Percentage Change in TTM TEV To Revenue Multiples: January 1, 2022–May 5, 2023

bar graph with nearly all companies in the negative, except for Robinhood Markets, Inc. and Coinbase Global, Inc.

Additionally, the following key metrics are often used in conjunction with ARR to assess the health of fintech companies:

  • Customer acquisition cost (CAC)
  • Lifetime value (LTV)
  • LTV to CAC ratio
Customer Acquisition Cost (CAC)

CAC shows how much it costs to acquire each new customer. To calculate CAC, a company’s total sales and marketing spending are divided by the total number of new customers over a given period. Ideally, this number should decrease over time as a company matures. A declining CAC shows increasing brand awareness and the ability to effectively trim costs.

Lifetime Value (LTV)

LTV is the average amount of money that customers pay during their lifecycle with a given company. To calculate LTV, a company first finds its customer lifetime by dividing the number one by its customer churn rate. Then, it calculates its average revenue per account (ARPA) by dividing total revenue by total customers. Finally, the company takes its customer lifetime calculated in step one and multiplies it by the ARPA calculated in step two.

How to calculate lifetime value as an equation

This results in a company’s LTV and shows how much each customer is worth. If a company is effectively acquiring and retaining customers, this number should increase over time.

LTV to CAC Ratio

The CAC to LTV ratio displays in a single metric the lifetime value of a company’s customers and the total amount it spends to acquire them. This ratio is useful in helping management teams assess the effectiveness of marketing programs so they can increase activity and spend in programs that are working and discontinue those that aren’t.

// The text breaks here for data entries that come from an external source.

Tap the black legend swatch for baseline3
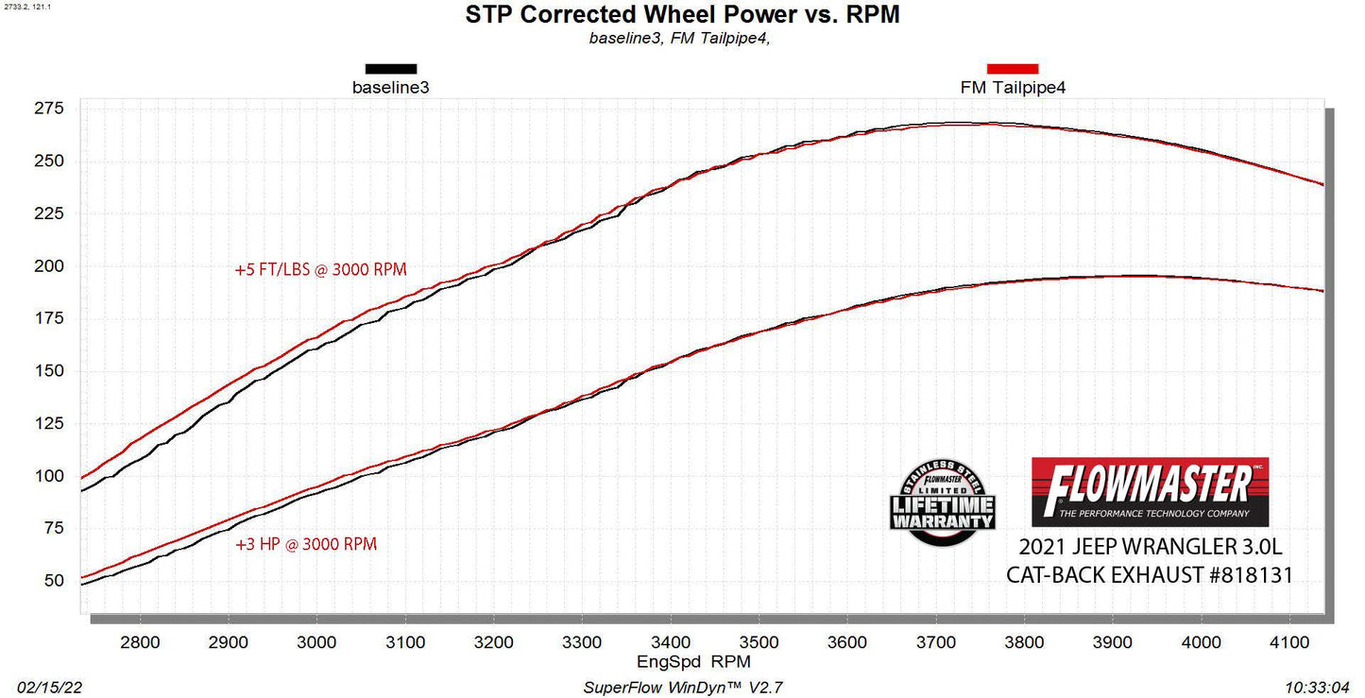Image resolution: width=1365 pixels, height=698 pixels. [x=391, y=69]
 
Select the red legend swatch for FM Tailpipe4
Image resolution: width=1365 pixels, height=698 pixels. [x=1013, y=69]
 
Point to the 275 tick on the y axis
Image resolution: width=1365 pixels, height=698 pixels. [x=50, y=109]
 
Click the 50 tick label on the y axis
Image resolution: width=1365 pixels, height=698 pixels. [x=54, y=581]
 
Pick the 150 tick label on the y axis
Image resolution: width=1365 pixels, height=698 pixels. [x=50, y=371]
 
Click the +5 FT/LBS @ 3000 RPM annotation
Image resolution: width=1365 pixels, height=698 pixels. [x=321, y=269]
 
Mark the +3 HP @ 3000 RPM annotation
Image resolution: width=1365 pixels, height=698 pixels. [x=306, y=544]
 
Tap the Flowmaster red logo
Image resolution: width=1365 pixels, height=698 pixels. [x=1150, y=491]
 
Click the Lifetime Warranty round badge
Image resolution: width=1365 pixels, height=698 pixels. [x=941, y=502]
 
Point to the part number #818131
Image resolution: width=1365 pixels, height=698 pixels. [x=1242, y=575]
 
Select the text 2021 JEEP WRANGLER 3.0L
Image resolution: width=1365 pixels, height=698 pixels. [x=1150, y=548]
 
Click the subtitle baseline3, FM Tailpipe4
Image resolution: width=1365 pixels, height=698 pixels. [x=683, y=39]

The ratio is calculated by dividing the LTV by the CAC. A strong business will usually have an LTV to CAC ratio of three. A lower ratio indicates too much money is being spent to acquire customers, while a higher ratio indicates more money could possibly be spent to avoid missing out on business.

The ideal fintech business will have a CAC trending down over time and an LTV trending up over time until it settles near the target LTV to CAC ratio of three.

In addition to these metrics, other metrics outside the scope of this article are also considered when evaluating the strength of a fintech company, such as:

  • Customer churn
  • Customer engagement score
  • Net promoter score
  • Revenue growth rate

Strong Leadership Team

Investors and shareholders are also deeply interested in the strength and ability of the leadership team.

Leadership must develop a concrete and actionable strategy to confront the current headwinds. Leaders with experience in cost cutting and a track record of helping businesses operate efficiently have become more valuable and sought after.

Effective executives are those that have perfected the craft of telling a compelling story that convinces investors and shareholders that the company has positioned itself on the path to a successful exit.